### PROVIDED RECORDS:
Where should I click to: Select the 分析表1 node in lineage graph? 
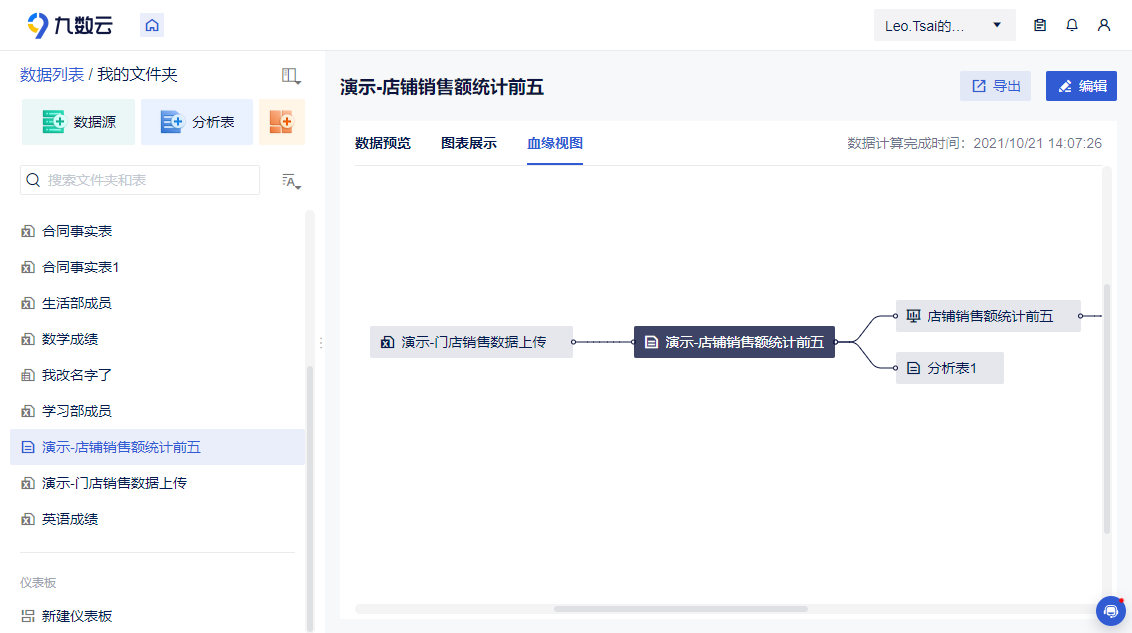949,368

==

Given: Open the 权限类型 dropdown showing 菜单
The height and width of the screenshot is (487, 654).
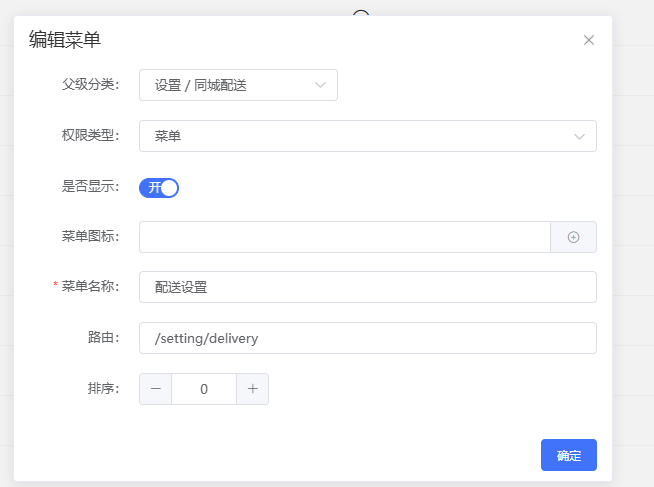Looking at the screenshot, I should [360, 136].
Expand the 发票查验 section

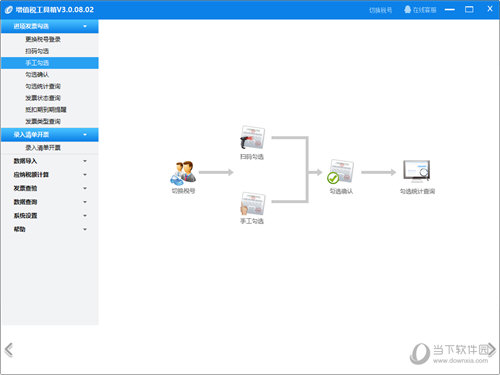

---

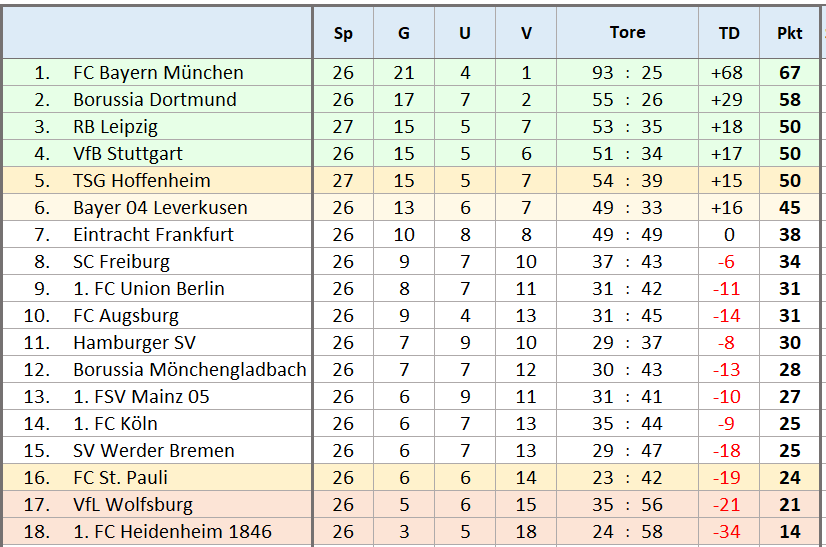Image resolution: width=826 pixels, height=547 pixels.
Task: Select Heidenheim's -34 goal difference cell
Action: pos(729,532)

### HOW TO COMPLETE THIS TASK:
Retype only the lines above from the one with "The height and" through the one with "Expand the 发票查验 section", exactly and with both ends. Images stay out.

### SOLVED EXERCISE:
The height and width of the screenshot is (487, 654).
Looking at the screenshot, I should [360, 136].
Expand the 发票查验 section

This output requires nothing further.